▽
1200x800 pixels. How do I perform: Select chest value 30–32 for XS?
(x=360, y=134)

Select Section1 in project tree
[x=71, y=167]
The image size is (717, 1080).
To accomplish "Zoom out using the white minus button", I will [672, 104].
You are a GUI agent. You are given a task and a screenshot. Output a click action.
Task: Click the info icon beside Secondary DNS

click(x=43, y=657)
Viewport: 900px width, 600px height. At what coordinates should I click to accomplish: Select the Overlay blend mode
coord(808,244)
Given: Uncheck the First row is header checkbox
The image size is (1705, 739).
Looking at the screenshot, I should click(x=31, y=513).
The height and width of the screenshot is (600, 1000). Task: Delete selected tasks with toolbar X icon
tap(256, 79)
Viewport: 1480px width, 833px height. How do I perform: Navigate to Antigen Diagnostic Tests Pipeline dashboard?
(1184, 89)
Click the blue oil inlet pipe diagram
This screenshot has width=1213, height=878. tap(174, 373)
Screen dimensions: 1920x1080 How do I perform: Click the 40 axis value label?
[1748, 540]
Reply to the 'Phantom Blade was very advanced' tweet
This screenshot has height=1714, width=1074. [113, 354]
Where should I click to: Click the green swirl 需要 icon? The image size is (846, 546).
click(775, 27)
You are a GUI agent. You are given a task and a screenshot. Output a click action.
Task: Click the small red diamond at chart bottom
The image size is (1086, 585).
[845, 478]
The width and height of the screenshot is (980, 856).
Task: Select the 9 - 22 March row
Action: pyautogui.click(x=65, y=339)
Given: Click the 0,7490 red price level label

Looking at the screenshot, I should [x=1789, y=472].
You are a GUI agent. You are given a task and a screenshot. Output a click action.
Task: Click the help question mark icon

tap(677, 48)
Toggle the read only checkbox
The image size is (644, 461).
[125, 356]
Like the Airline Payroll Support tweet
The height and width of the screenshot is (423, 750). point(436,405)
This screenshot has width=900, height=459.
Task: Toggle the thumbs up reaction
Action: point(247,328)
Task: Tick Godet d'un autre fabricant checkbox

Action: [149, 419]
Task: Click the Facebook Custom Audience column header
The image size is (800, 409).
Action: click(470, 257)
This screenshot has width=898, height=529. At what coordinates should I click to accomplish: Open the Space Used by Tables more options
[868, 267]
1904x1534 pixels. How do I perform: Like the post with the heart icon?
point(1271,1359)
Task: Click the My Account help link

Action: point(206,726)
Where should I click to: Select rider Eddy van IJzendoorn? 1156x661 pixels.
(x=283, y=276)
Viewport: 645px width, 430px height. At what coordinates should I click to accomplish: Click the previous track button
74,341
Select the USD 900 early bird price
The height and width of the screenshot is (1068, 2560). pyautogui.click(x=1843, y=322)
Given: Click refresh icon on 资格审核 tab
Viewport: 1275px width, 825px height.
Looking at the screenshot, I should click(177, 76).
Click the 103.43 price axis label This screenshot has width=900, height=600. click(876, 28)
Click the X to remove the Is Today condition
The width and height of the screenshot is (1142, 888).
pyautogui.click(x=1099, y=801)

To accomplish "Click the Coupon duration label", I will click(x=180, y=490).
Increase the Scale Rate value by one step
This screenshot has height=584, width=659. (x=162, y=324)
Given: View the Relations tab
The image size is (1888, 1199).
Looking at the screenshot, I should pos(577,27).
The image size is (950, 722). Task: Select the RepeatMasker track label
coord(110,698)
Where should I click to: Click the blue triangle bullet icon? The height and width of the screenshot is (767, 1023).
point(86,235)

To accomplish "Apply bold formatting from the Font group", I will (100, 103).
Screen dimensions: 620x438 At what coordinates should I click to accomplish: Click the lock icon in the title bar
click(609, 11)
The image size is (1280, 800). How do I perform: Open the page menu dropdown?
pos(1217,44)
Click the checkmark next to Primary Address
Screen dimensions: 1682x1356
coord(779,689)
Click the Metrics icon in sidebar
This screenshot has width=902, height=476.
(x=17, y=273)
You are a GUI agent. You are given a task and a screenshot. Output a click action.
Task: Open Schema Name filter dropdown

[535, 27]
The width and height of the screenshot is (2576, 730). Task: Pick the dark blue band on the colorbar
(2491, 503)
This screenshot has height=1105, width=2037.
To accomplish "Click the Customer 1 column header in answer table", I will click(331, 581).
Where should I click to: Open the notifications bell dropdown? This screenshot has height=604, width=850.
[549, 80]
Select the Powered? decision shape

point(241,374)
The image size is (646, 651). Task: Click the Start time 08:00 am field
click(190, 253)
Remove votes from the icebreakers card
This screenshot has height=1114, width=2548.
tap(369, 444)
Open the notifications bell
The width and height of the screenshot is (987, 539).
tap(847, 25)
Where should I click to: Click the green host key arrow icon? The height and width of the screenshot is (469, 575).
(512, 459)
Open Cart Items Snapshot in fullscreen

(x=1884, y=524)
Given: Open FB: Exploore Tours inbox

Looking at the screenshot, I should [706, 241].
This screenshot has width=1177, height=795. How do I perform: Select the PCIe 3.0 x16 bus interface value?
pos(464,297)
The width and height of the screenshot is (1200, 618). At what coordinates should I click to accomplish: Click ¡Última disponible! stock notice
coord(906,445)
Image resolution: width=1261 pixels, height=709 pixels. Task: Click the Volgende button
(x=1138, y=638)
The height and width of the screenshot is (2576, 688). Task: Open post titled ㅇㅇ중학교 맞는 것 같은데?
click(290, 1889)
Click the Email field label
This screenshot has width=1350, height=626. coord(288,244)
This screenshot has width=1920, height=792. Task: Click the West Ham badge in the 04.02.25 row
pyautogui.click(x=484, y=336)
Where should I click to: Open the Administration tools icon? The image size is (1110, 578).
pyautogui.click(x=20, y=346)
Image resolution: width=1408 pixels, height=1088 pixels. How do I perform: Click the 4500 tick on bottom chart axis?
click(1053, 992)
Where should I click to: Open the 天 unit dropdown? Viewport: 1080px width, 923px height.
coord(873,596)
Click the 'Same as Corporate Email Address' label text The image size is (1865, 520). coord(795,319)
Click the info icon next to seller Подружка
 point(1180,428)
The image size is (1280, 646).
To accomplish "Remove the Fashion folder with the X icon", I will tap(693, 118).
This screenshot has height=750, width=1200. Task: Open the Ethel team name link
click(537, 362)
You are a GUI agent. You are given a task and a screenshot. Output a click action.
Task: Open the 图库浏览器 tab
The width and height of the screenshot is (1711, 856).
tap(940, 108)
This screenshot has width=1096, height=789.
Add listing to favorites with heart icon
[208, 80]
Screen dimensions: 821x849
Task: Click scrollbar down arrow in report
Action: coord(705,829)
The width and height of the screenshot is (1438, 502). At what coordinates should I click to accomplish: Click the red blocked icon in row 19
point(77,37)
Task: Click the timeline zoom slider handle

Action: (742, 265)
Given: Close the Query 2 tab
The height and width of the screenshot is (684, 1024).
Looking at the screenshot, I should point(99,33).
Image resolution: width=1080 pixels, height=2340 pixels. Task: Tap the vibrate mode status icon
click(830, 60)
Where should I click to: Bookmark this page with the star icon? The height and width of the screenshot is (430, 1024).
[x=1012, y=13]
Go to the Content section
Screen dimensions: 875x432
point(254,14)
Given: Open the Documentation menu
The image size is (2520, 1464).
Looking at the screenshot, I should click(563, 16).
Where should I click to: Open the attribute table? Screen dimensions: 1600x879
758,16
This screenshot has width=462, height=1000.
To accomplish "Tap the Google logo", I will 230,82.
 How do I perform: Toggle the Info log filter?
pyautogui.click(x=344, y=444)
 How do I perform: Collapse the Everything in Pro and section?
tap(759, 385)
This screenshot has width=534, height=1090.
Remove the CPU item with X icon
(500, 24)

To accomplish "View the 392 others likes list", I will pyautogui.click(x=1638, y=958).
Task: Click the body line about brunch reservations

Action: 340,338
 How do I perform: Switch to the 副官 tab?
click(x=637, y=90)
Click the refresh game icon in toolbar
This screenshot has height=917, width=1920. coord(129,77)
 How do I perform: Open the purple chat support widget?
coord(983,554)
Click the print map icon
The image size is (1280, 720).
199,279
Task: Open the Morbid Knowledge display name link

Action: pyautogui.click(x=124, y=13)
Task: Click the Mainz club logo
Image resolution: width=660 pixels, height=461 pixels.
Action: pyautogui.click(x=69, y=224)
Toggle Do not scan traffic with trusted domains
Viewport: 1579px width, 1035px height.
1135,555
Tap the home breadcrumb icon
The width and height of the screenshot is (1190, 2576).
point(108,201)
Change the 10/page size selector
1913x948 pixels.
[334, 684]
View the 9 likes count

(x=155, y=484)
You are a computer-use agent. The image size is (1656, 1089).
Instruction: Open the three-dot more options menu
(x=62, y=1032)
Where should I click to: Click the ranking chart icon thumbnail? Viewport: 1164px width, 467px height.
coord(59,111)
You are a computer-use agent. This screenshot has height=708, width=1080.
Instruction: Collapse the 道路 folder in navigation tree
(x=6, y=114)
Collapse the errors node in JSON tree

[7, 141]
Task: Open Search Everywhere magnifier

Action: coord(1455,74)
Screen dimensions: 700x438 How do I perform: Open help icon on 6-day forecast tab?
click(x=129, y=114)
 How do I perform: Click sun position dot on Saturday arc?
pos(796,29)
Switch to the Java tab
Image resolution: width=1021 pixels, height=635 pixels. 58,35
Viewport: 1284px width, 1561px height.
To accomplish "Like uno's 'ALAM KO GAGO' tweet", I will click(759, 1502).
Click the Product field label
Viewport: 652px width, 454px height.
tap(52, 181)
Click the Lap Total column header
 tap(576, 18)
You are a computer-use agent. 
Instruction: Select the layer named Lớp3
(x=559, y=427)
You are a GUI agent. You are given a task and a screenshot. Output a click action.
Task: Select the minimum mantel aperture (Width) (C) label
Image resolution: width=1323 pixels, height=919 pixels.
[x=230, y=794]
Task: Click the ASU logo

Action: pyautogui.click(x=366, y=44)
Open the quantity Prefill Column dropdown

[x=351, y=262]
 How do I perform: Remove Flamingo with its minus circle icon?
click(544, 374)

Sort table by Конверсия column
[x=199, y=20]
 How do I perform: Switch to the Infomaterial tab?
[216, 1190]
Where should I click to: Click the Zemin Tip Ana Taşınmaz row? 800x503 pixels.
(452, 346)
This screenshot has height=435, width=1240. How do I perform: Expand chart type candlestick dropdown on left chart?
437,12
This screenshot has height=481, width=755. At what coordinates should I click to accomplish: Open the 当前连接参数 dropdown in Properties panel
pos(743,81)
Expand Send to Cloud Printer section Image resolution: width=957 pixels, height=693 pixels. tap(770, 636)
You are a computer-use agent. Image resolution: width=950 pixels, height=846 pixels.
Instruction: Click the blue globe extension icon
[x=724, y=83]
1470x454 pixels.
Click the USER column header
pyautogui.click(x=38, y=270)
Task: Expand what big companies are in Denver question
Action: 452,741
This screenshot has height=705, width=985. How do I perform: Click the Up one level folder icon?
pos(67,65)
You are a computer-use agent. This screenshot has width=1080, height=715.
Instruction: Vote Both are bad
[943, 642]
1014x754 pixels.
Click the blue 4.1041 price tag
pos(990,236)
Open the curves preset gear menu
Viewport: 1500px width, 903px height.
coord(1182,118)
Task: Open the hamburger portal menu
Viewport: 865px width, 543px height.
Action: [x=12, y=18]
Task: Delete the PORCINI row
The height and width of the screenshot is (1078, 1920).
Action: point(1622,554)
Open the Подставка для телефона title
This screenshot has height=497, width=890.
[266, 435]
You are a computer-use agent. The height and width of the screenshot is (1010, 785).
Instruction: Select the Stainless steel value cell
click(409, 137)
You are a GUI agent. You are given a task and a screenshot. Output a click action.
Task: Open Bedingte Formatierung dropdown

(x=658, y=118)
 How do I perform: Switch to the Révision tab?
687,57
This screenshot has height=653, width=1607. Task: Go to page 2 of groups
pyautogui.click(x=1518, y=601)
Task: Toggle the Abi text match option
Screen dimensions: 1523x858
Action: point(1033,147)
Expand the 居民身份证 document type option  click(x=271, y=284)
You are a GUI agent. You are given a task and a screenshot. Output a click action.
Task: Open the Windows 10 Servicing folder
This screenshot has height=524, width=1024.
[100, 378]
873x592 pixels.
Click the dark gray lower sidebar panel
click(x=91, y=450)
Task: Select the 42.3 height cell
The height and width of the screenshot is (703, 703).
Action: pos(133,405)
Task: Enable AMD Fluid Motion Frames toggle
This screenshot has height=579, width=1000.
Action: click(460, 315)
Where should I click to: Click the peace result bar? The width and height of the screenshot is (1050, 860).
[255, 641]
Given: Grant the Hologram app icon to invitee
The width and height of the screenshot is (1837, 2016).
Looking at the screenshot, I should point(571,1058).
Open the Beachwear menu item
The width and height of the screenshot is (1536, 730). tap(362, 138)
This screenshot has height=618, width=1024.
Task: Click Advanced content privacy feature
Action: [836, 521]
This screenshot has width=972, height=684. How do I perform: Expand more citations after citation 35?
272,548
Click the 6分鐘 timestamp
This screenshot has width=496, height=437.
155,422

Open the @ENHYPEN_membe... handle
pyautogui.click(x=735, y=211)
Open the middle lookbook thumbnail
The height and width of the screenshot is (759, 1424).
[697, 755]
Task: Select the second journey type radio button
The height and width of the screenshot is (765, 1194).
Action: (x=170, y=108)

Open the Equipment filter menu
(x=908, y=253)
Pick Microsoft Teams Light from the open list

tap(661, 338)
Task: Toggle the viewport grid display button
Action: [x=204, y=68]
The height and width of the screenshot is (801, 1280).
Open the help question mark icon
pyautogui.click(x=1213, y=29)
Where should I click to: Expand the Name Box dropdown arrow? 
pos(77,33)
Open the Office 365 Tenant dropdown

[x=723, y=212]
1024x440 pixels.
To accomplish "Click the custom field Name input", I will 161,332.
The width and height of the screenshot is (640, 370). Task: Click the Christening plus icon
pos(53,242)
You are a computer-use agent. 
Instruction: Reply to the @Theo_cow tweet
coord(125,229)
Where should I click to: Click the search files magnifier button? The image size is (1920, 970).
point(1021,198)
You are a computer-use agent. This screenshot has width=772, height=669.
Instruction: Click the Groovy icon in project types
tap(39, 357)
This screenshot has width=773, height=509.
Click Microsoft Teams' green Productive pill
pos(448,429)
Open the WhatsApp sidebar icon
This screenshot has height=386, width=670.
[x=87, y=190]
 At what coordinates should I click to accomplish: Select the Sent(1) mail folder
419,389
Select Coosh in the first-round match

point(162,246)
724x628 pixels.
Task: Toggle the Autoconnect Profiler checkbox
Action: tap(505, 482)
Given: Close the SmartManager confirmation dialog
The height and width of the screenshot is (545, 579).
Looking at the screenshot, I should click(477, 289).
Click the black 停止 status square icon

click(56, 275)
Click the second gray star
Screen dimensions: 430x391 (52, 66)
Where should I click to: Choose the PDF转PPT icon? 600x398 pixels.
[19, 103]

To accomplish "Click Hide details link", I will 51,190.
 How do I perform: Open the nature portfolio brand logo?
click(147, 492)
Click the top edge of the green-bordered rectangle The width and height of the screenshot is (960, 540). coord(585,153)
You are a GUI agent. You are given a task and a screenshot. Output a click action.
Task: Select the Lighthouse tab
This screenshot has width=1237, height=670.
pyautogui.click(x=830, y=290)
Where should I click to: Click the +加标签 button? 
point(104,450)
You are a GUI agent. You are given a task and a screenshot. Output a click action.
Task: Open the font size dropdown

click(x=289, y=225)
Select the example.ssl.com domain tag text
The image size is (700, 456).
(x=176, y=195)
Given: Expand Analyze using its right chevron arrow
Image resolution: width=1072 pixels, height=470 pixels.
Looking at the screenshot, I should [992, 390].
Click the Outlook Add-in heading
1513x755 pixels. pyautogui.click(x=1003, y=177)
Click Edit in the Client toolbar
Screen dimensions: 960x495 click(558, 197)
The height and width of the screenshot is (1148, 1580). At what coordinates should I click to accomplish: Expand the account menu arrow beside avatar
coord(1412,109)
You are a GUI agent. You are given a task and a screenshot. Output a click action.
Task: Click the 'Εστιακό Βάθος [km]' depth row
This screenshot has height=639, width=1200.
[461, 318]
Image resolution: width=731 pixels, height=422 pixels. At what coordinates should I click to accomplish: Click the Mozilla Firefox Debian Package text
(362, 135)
△
WHAT YOU ARE ASKED TO DO — Could you restate word for word the lines above, from the one that contains "Task: Open the hamburger portal menu" through the one that contains "Given: Grant the Hologram app icon to invitee", and no others?

ANSWER BOX —
Task: Open the hamburger portal menu
Viewport: 865px width, 543px height.
Action: [x=12, y=18]
Task: Delete the PORCINI row
The height and width of the screenshot is (1078, 1920).
Action: point(1622,554)
Open the Подставка для телефона title
This screenshot has height=497, width=890.
[266, 435]
You are a computer-use agent. The height and width of the screenshot is (1010, 785).
Instruction: Select the Stainless steel value cell
click(409, 137)
You are a GUI agent. You are given a task and a screenshot. Output a click action.
Task: Open Bedingte Formatierung dropdown

(x=658, y=118)
 How do I perform: Switch to the Révision tab?
687,57
This screenshot has height=653, width=1607. Task: Go to page 2 of groups
pyautogui.click(x=1518, y=601)
Task: Toggle the Abi text match option
Screen dimensions: 1523x858
Action: point(1033,147)
Expand the 居民身份证 document type option  click(x=271, y=284)
You are a GUI agent. You are given a task and a screenshot. Output a click action.
Task: Open the Windows 10 Servicing folder
This screenshot has height=524, width=1024.
[100, 378]
873x592 pixels.
Click the dark gray lower sidebar panel
click(x=91, y=450)
Task: Select the 42.3 height cell
The height and width of the screenshot is (703, 703).
Action: pos(133,405)
Task: Enable AMD Fluid Motion Frames toggle
This screenshot has height=579, width=1000.
Action: click(460, 315)
Where should I click to: Click the peace result bar? The width and height of the screenshot is (1050, 860).
[255, 641]
Given: Grant the Hologram app icon to invitee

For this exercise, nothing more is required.